EGS – additional information
07.02.2023
Graffiti artist EGS’ show consists of two separate entities
Finnish graffiti artist EGS creates art that is processual, and it challenges us to consider just what art is altogether. Like many of his colleagues, he hides his identity. He started his career as a street artist in his teenage years in 1980s but is also a trained graphic designer. The letter combination EGS is at the same time an alter ego for the artist as well as a total artwork.

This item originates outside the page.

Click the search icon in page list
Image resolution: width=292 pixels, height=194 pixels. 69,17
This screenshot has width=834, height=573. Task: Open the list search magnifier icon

Divided into two parts of gallery space, the exhibition manifests concepts like, migration, the in-situ concept in art, cyclicity, the use of power, the relationship between freedom and control, society, the polarisation of the world, gentrification, nostalgia, tolerance. The exhibition’s name This Could go on Forever refers to EGS cyclic art process from recent years. On the corridor wall outside the exhibition space, a process diagram illustrates the creation of the artworks and a map resembling a gameboard, EGSTONIA, indicates the locations of graffiti works and pathways between them.
Ghosts of my Past
The first part of exhibition hall contains the installation Ghosts of my Past. In it, murals painted on the walls are reflected on the surfaces of the mirrors forming the abstracted letter combination EGS. Over the years, the letters have appeared in desolated factories as well as at nuclear submarine ports in over 50 countries. Lately, EGS has painted works in derelict buildings in Estonia where he travelled already in his childhood in the 1980s. A nostalgic thought behind the works is to bring forgotten places back to life by painting.
This Could Go on Forever
The second part showcases the body of work by the name This Could Go on Forever which challenges the essence of art. Created in various media, it presents the travels of the three letters in various environments. It includes a documentary depicting the process, photographs of graffiti and three-part glass sculptures based on them. The glass sculptures are created by varying and reproducing the works previously spray painted and documented in Estonia.
Painting graffiti and making glass sculptures are linked with a certain amount of corporeality, adrenaline and sense of danger which are caused by the unpredictability of the process. The modernistic glass sculptures are made in Riihimäki, Finland. A completed sculpture travels along on the next trip to Estonia and it is a basis for a new painting which is documented. The never-ending process is like a door to the labyrinth of memories. On show are also documentary material related to the travels.